How do I work best with a paraeducator?

School Me, Please is the advice column where early career educators can come for individualized guidance from seasoned educators who have a passion for mentoring. Have a problem or question for one of our experts to address on the blog? Send it to us via email at

This is my first year teaching, and I just found out that I’m getting a very experienced paraeducator in my class. Am I responsible for supervising her? What are some strategies for us to develop a strong working relationship?

– Seeking Harmony

Dear Seeking Harmony,

Welcome to the profession, and congrats on receiving some support in your classroom! Your forward thinking and concern for the dynamics in this classroom partnership are the first steps to building a strong relationship, so you’re already off to a great start. The key to success is to discuss expectations with each other so that communication is fluid and concise, and that you meet the needs of your learners. 

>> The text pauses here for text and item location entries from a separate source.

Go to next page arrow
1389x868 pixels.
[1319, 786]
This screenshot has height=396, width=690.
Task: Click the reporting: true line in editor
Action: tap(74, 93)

Here are some strategies to support this partnership:

  • Get to know your classroom paraprofessional partner. Why? Because Good Communication + Teamwork = Student Success.
  • Make sure all team members know about students’ accommodations and modifications. Everyone should also be fully aware of annual goals, including Individualized Education Programs (IEP)
  • Find a way to plan together as much as possible and use active listening strategies (encourage, clarify, and validate) while planning.
  • Develop tools that you and your paraprofessional partner can routinely use with students and discuss them together- even if it’s only for two minutes at the end of a busy day. 
  • Acknowledge the contributions of all team members. 
  • Advocate with your paraprofessional partner to have access to professional development activities that are offered to teachers, and be sure to share what you learn so that you both grow from the experience and apply new learning.

In sum, your paraprofessional and you are a team. Keep the communication flowing as much as possible and own the work together, and you both will move mountains with your students!